Мату одобрительно кивнул и не стал мешать. Закончив окапывать, Айвар расчистил днище, что представляло собой вытянутую полусферу из камня, подмел вокруг ивовым веником. И только тогда присел рядом со стариком, горделиво любуясь находкой.
– Не знаю, как вас благодарить, Мату, – повторился он.
– Теперь-то за что, – пожал плечами тот, – печь ты сам нашел.
– Как знать, – поторопился Айвар, – не встреть я вас, не укажи вы на гончарный круг, стал бы искать печь?
– Все мы когда-нибудь кого-то встречаем, – Мату на мгновение погрузился в себя и задумчиво продолжил: – Вот и брат мой, хотя они и были земляками, впервые встретил его в далекой Москве…
Айвар понял, что Мату начал прелюдию к обещанному рассказу и приготовился слушать.
Эхо далекой любви
– Я был в том возрасте, – пояснил он, – когда еще не допускали на свадьбах к мужским играм, считая «сыроватым». Над верхней губой и подбородке уже пробивался пушок, а я смотрел на мир широко открытыми глазами, с непонятным томлением в груди. До войны было несколько лет, и народ, еще не предчувствуя ее, веря в светлое будущее, строил его самоотверженно на колхозных полях, заводах и фабриках.
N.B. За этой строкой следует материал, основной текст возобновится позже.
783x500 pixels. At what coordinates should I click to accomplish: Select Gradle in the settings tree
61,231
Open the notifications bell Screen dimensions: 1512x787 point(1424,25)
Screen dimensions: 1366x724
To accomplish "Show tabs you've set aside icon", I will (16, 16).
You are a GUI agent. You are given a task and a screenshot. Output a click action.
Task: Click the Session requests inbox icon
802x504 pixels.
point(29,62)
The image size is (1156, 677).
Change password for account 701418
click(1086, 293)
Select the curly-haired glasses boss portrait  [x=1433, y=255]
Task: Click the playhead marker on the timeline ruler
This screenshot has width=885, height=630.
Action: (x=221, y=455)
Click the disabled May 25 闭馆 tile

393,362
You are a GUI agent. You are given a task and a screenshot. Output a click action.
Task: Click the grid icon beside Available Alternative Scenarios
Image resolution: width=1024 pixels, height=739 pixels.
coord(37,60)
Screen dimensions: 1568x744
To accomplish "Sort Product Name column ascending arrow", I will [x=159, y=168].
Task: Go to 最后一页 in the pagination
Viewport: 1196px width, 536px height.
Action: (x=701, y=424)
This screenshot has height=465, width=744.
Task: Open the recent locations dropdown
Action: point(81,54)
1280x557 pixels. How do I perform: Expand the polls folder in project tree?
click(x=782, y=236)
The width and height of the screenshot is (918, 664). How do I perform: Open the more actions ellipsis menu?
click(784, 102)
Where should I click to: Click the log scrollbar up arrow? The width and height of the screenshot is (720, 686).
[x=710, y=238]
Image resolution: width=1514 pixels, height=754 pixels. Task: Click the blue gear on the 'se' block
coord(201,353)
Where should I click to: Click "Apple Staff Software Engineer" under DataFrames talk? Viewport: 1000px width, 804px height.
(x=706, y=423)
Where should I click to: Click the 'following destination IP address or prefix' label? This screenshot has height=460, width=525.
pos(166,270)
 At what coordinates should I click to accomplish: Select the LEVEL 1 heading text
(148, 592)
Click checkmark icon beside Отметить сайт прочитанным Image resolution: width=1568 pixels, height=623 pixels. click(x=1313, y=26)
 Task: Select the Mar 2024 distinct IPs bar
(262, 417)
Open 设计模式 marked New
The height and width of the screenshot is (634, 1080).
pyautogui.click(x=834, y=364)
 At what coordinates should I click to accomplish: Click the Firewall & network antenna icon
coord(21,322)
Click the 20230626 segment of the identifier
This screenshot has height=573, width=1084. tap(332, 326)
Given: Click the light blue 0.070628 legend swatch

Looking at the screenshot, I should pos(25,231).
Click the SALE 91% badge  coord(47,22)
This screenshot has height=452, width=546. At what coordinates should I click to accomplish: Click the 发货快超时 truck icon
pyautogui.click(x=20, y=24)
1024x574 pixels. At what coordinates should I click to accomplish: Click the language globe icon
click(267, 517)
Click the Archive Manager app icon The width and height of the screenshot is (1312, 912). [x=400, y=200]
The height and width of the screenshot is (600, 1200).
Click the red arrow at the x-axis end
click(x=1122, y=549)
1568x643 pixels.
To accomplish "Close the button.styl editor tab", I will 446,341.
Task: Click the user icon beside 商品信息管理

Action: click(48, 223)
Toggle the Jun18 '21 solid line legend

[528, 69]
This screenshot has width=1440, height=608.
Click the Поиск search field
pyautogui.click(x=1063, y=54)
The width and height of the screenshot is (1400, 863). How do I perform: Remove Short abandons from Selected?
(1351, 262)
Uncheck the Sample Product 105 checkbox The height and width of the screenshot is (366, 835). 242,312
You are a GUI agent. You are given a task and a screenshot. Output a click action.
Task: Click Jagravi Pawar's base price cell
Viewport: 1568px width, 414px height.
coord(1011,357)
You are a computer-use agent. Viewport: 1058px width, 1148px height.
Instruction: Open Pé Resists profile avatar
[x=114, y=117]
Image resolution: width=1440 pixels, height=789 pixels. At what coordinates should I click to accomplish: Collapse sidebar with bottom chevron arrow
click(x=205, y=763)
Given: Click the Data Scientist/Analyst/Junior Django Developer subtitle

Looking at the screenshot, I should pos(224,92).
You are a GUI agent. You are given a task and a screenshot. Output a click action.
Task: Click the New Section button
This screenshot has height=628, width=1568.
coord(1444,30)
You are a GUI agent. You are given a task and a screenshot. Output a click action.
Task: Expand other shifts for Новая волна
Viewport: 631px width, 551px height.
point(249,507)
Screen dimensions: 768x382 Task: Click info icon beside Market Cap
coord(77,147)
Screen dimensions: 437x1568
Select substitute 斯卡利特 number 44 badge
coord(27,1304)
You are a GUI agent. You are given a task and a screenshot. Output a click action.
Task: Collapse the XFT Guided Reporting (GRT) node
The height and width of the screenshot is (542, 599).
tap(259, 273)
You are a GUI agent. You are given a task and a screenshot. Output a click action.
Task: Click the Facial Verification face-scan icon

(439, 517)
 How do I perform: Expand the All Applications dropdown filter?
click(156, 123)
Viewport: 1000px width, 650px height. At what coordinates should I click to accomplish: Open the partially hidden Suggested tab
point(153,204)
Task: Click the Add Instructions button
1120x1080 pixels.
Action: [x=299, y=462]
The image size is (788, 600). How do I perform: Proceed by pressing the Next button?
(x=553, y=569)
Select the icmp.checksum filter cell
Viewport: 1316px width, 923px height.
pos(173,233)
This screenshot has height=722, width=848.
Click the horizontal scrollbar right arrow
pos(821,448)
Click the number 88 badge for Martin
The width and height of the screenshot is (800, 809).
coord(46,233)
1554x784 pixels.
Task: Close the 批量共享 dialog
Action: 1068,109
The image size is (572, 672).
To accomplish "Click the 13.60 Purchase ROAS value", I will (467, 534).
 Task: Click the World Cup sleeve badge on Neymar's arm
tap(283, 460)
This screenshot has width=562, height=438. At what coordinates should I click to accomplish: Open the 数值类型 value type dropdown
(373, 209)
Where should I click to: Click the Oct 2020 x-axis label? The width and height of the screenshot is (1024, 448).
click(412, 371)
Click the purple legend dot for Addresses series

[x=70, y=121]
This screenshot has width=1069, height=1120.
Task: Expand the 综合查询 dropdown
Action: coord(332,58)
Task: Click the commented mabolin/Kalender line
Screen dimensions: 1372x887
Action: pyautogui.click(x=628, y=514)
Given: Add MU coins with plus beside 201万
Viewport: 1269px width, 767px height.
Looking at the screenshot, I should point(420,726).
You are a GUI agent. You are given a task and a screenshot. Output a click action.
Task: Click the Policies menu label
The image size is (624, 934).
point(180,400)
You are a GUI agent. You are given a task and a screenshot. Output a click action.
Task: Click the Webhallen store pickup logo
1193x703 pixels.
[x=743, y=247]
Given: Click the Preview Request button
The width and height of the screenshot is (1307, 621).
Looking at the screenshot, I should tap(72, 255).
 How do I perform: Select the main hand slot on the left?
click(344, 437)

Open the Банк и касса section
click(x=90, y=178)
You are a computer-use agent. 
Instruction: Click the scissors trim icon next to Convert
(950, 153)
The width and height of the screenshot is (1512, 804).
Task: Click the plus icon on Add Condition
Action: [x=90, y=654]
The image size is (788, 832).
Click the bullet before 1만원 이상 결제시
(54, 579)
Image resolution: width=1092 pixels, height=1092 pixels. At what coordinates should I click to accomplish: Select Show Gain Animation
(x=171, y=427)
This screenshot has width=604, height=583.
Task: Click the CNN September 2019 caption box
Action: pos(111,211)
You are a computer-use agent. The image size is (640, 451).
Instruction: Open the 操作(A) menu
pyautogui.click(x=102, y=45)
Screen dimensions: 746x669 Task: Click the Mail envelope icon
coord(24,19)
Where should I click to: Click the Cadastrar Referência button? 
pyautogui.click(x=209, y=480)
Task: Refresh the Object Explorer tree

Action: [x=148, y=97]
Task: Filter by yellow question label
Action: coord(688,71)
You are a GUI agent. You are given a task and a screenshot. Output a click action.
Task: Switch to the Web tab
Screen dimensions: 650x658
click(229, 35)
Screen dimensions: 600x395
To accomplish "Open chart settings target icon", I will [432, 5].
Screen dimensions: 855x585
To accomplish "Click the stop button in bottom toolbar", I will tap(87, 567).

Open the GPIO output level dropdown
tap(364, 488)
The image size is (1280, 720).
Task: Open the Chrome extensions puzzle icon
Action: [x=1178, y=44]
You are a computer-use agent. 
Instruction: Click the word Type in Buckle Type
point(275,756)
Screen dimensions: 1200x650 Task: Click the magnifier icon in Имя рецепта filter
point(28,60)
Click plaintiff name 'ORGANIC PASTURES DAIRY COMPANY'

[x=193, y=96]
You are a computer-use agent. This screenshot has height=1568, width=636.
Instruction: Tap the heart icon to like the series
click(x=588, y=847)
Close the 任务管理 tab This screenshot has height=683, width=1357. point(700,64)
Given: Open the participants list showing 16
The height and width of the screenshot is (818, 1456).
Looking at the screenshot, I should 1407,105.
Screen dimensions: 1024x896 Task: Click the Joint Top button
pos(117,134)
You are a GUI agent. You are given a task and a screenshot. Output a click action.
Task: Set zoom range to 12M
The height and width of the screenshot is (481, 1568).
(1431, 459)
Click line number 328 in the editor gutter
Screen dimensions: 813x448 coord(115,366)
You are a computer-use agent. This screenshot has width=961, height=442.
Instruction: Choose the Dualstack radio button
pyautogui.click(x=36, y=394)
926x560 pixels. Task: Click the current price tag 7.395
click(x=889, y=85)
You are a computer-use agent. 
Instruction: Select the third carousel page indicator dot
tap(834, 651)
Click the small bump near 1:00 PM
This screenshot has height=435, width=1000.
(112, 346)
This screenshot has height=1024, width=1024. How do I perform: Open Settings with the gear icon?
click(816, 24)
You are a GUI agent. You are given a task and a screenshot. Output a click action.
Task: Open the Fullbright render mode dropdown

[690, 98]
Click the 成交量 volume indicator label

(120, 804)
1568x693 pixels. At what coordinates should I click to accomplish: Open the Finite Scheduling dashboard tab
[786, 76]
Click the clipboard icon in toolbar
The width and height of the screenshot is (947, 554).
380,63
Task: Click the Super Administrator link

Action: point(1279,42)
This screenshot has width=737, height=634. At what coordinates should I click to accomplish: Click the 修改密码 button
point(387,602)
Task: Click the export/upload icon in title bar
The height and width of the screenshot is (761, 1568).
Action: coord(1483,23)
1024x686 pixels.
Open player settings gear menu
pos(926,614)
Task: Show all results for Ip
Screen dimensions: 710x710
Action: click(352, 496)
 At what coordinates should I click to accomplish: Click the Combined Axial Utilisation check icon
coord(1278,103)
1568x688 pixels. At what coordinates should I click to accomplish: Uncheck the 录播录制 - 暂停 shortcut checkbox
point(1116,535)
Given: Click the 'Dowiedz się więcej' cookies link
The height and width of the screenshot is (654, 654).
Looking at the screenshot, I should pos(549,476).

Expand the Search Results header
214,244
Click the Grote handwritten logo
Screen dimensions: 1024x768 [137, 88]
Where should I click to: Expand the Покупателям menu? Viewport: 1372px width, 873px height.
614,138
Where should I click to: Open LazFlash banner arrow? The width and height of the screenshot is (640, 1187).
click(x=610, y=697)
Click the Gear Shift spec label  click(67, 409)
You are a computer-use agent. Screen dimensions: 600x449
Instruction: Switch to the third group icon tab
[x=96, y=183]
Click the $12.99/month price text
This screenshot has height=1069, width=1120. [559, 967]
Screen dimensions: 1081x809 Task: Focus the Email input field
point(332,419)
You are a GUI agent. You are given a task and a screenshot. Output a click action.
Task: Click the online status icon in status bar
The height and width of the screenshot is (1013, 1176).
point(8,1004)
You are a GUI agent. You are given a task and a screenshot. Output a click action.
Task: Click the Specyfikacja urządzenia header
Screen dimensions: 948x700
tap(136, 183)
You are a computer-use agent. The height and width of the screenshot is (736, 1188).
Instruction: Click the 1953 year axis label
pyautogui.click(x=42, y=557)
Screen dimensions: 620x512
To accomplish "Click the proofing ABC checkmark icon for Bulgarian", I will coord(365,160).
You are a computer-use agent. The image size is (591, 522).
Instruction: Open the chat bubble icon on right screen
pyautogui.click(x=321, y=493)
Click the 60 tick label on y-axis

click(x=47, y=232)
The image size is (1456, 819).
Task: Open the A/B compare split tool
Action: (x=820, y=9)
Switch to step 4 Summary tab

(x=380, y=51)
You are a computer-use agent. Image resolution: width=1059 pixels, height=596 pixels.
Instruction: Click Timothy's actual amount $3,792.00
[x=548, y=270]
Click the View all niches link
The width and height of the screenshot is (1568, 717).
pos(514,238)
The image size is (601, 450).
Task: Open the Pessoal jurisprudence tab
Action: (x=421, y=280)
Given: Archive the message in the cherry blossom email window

Однажды на заре апрельского дня отец, бывший секретарь ревкома, а тогда председатель колхоза, поднял меня и распорядился запрячь лошадь в служебную тачанку. «В город поедем, на вокзал, – объяснил он. – Вчера из района телеграмма пришла, брат твой из Москвы возвращается».
Отец очень гордился старшим сыном Гиссой, окончившим высшие партийные курсы, и возлагал на него большие надежды. А потому все это было сказано им с учтивостью и некоторым значением.
Я подсуетился, и через несколько минут тачанка была готова к поездке. Мне не терпелось увидеть Гиссу, который отсутствовал два года, а потому еще в ауле невольно чуть пришпорил коней. «Не спеши, не на пожар!» – остепенил отец, а за околицей и вовсе остановил у корчующих мелколесье колхозников. От них отделился мой дядя по матери, Каншао, твердой размашистой походкой приблизился к нам, расцвел в довольной улыбке.
– Народ сказывает, что Гисса из Москвы возвращается? – спросил он.
– Да, да, – ответил отец, стараясь не распространяться на эту тему, и сразу перешел к делу: – Сколько говорить тебе, Каншао, чтобы оставлял на каждом раскорчеванном участке хоть по несколько кустов для гнездования птиц?
– Ты-то сказал, – недовольно ответил дядя, а вот уполномоченный из райкома иного мнения: пашня, говорит, должна быть чиста от растительности, как плешь.
– Много понимает твой уполномоченный! – прикрикнул отец. – Без птиц не сбережем урожай от вредителей.
– Дались тебе эти птицы, зять! – чуть отступил Каншао. – Проку от них будет мало, да и зачем с начальством ссориться?
– Делай, как я сказал! – отрезал отец. – А прок будет! – и коснулся моей спины, трогай, мол.
Я погнал тачанку дальше, оставив озадаченного дядю у кромки поля, и всю дорогу думал об отце, не забывающем о деле даже в минуты такой радости; о Гиссе, что спас меня, когда в детстве увязался со взрослыми переплыть реку и стал тонуть, не дотянув до берега. Я любил их и гордился ими, был счастлив тем, что родился именно в этой семье.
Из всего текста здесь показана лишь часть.